Grip the bar with your hands shoulder-width apart — this should be a narrower grip than your normal bench press. Hold the bar with your arms locked, straight above you, inhale, then slowly lower the bar down to your chest, keeping your elbows close to your body. Exhale, and raise the barbell back to your starting position. 

(Image credit: Shutterstock)

Barbell bicep curls: 6-8 reps 

To do barbell bicep curls, start with your feet shoulder-width apart. Squeeze your glutes and abs and curl the bar up towards your body, moving from the elbows. Squeeze your biceps at the top, then lower the bar back to your starting position.

Superset 2

Again, for the next superset, do the following two exercises back to back for four sets:

(Image credit: Shutterstock)

Dumbbell overhead: 8-10 reps 

Hold two dumbbells, and stand with your feet hip-width apart, with a slight bend in your knees. Engage your core, and raise the dumbbells to your shoulders, with your palms facing forward, and your elbows towards the floor. 

Press the dumbbells up towards the ceiling, so your arms are outstretched above your body (keep a slight bend in the elbow), and your palms facing forward. Lower the dumbbells back to your shoulders with control, before moving on to your next rep. 

(Image credit: Shutterstock)

Dumbbell hammer curls: 8-10 reps 

To do a hammer curl, grab a set of dumbbells and stand with your legs hip-width apart. Don’t lock your legs out — keep a soft bend in the knee. Hold a dumbbell in each hand with your palms facing toward your body and your thumbs facing forward. 

Bend at the elbow and lift the lower arms to pull the weights up to your shoulders. Pause here, then lower the weights back down to your starting position.
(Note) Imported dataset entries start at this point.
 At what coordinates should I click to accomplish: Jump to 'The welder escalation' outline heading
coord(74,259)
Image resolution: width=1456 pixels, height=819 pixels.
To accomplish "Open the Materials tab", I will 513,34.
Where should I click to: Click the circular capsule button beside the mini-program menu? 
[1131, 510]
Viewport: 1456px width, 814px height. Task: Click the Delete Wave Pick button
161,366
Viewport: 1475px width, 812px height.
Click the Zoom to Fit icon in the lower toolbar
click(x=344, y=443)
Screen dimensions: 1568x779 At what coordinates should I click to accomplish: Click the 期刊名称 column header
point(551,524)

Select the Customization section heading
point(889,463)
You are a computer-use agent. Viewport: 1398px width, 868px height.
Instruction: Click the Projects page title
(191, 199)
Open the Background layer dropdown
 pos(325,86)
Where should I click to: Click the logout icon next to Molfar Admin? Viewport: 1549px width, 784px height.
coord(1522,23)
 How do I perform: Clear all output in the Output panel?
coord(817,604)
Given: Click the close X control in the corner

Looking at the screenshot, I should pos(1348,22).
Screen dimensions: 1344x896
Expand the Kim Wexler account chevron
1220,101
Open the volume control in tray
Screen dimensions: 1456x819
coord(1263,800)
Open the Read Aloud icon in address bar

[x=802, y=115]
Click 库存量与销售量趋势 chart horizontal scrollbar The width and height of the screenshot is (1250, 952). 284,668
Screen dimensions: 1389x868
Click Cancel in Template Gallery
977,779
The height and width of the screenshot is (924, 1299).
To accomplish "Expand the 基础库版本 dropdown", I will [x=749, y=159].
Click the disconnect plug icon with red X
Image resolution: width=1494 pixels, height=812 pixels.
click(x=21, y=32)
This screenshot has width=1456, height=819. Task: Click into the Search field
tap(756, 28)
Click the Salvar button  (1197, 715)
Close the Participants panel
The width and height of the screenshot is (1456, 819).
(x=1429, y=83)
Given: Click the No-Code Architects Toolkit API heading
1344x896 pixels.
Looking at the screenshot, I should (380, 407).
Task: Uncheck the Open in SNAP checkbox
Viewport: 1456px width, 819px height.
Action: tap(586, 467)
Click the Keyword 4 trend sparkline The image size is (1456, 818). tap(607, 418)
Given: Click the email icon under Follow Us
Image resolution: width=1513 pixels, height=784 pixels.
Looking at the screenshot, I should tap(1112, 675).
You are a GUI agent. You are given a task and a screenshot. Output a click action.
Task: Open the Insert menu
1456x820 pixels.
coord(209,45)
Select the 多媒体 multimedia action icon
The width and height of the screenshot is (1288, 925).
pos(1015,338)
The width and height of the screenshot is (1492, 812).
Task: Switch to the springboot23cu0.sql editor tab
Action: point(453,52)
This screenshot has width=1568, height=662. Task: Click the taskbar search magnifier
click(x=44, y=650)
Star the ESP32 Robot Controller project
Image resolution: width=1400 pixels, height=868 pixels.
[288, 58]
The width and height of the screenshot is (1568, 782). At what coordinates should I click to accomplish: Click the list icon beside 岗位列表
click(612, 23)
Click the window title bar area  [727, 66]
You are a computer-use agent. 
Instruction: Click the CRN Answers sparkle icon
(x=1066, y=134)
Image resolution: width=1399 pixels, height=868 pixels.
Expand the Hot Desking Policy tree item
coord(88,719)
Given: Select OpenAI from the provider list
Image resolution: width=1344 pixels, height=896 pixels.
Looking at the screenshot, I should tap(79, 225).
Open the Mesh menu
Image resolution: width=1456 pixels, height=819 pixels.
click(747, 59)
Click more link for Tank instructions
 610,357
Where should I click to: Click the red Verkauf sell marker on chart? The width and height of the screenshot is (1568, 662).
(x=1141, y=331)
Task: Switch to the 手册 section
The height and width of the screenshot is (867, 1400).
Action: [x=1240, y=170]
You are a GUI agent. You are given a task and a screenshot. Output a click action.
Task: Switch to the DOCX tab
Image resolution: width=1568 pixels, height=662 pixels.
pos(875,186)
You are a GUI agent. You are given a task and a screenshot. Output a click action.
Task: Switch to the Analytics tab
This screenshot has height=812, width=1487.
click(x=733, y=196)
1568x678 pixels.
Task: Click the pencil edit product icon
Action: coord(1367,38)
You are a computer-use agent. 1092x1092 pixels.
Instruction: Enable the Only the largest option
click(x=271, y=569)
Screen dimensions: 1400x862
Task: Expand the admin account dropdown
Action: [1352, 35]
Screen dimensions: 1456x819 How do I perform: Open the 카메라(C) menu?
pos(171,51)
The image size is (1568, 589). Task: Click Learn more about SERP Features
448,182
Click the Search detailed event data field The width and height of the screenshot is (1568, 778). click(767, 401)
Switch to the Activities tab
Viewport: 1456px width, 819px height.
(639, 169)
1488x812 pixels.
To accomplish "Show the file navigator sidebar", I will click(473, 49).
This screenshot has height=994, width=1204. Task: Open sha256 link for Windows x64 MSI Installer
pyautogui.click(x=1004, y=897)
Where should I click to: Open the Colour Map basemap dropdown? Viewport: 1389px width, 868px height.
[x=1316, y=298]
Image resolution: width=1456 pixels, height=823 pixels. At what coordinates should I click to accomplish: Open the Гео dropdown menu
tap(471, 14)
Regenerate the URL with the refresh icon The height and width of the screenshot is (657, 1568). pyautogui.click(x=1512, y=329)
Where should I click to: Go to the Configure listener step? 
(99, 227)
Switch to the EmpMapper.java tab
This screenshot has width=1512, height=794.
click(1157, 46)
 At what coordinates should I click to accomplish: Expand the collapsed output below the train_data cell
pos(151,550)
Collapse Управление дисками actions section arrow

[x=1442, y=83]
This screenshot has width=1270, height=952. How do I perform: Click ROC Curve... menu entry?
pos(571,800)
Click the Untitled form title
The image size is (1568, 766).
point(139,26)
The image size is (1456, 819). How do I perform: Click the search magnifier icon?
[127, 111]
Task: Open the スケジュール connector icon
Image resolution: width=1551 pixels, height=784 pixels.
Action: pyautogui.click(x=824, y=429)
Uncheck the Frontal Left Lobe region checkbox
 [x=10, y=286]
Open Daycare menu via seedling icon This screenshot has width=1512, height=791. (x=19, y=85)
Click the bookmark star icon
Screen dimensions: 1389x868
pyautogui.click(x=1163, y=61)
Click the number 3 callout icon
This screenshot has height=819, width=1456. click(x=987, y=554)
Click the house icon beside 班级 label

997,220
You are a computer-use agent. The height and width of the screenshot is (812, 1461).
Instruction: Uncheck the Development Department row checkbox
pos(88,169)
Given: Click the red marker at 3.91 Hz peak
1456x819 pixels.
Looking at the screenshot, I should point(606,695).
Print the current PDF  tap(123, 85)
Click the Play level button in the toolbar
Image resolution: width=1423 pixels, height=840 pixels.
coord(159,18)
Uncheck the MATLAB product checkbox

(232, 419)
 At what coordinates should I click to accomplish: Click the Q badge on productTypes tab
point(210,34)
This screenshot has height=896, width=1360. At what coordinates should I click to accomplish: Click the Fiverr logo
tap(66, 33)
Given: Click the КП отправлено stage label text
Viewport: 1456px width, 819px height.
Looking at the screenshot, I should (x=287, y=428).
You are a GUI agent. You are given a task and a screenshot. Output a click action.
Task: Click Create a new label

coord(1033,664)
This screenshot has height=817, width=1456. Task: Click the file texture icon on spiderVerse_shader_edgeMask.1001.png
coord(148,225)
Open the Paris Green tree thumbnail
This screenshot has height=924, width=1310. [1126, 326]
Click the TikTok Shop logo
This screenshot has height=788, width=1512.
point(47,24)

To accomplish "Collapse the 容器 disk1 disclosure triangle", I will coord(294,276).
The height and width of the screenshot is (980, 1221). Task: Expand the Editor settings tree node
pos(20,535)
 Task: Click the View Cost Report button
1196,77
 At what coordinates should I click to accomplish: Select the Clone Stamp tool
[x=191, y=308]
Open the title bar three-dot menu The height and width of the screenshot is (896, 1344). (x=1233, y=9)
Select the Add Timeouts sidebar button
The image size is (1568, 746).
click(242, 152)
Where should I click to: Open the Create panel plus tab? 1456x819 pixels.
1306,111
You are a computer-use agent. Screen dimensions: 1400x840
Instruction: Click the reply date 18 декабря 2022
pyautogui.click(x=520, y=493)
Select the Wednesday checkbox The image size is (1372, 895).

Read what happened when this fitness writer did 100 hammer curls a day for a week. 

Superset 3

For the final superset, do four sets of the following two exercises: 

(Image credit: shutterstock)

Triceps rope push downs: 10-12 reps 

For this exercise, you’ll need to use a cable machine (or one of the best resistance bands) with a rope attachment. Start facing the machine, and adjust the rope so it is at chest level. Grab the attachment with an overhand grip, engage your core, and tuck your elbows into your sides. 

Push down until your elbows are fully extended but not locked out. Keep your elbows close to your body, but don’t bend your torso forwards during this move. As you exhale, return to your starting position slowly, and with control.  

(Image credit: Shutterstock)

Preacher curls: 10-12 reps

To do preacher curls, use a preacher curl bench, which is designed to let you sit down, with your upper arms resting on a surface that is slightly tilted inwards. You can do the exercise with a barbell, dumbbell, or EZ bar. 

Sitting on the preacher bench, with your armpits underneath the sloped section. Hold the weight in an underhand grip, with your palms facing up, and curl the weight up, keeping your upper arms flat on the bench, until your forearms are vertical to the bench. Pause here, then slowly lower down to your starting position. 

Your torso and upper body should stay still for the entire exercise — make sure the movement is coming from your biceps and you’re not rocking back and forth.